Assignment: Don't include pictures. Quote the lines below from the first through the line that contains "This screenshot has height=454, width=854.".

Records for the exercise:
# # # #

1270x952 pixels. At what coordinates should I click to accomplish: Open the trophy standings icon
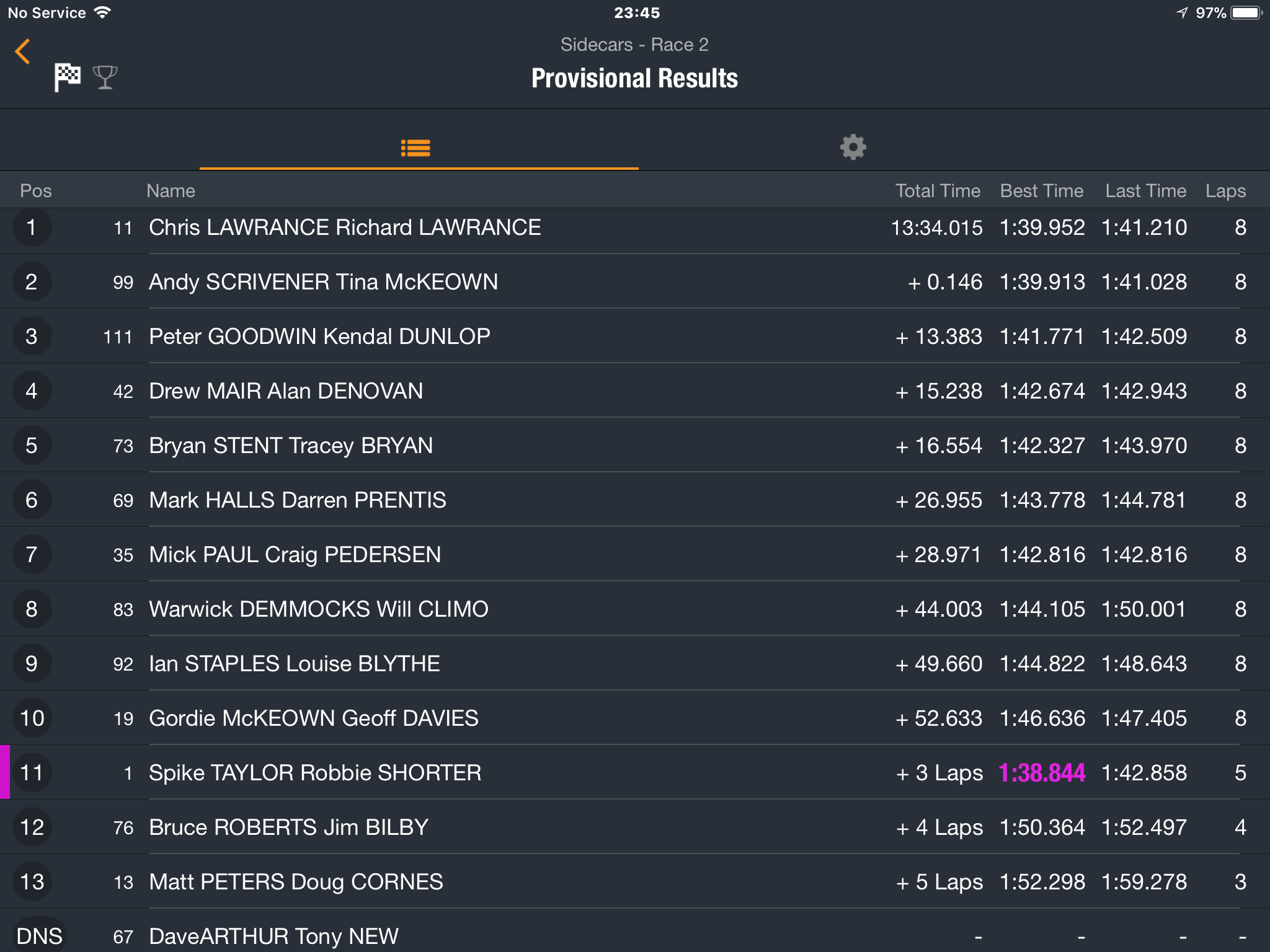105,77
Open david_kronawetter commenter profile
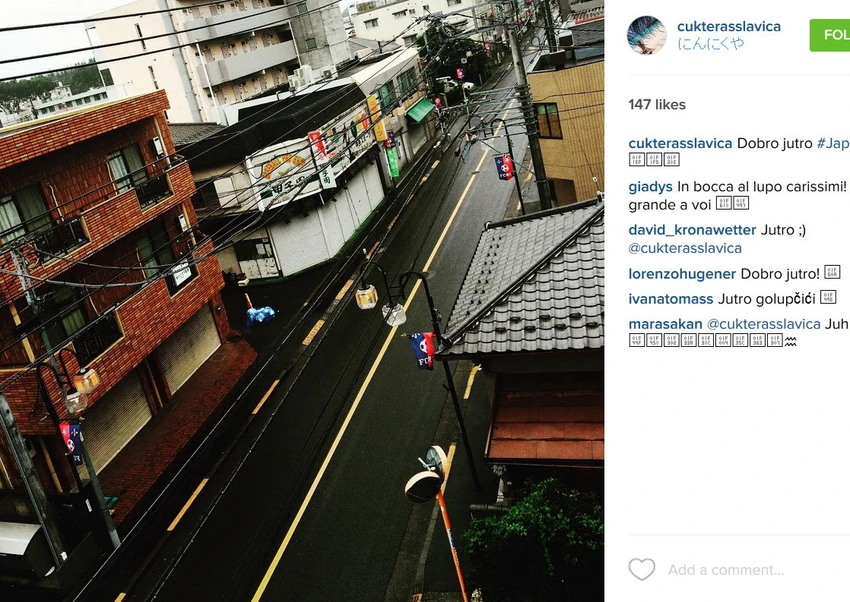The width and height of the screenshot is (850, 602). pos(692,230)
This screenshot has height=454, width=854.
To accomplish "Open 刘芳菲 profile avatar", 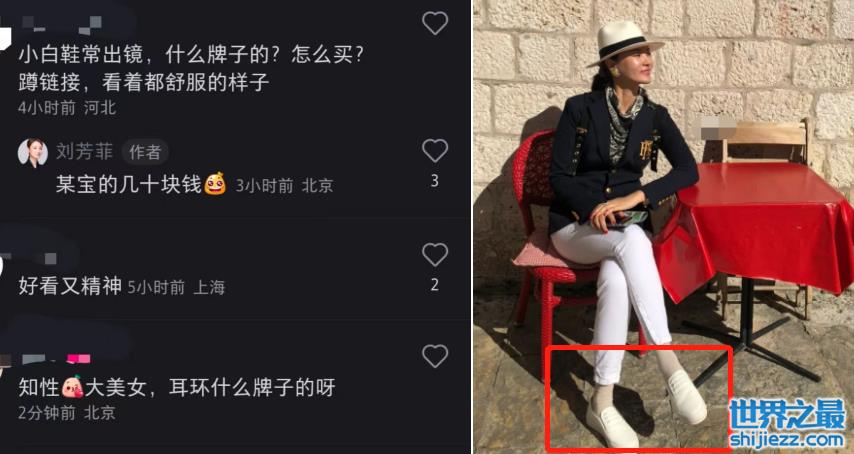I will [x=33, y=153].
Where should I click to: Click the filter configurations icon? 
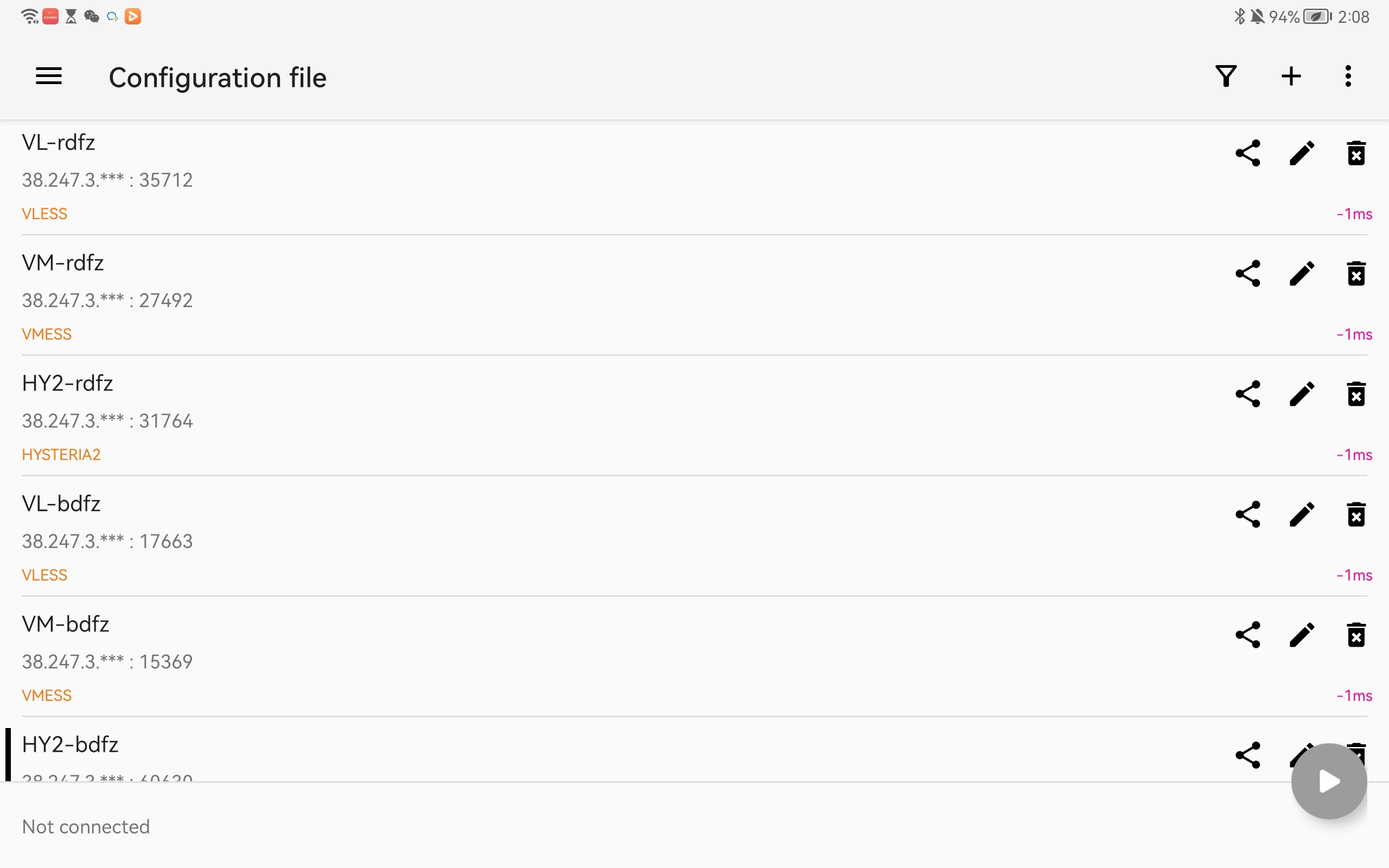1226,76
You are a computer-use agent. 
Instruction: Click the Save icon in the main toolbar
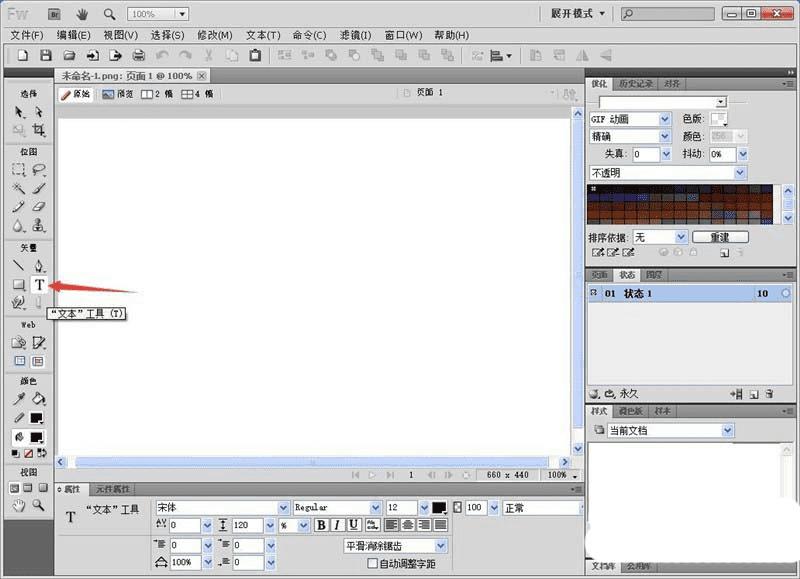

# # # #

Exercise response:
1270x952 pixels. At what coordinates should I click to accomplish: Open the trophy standings icon
105,77
Open david_kronawetter commenter profile
The width and height of the screenshot is (850, 602). pos(692,230)
This screenshot has height=454, width=854.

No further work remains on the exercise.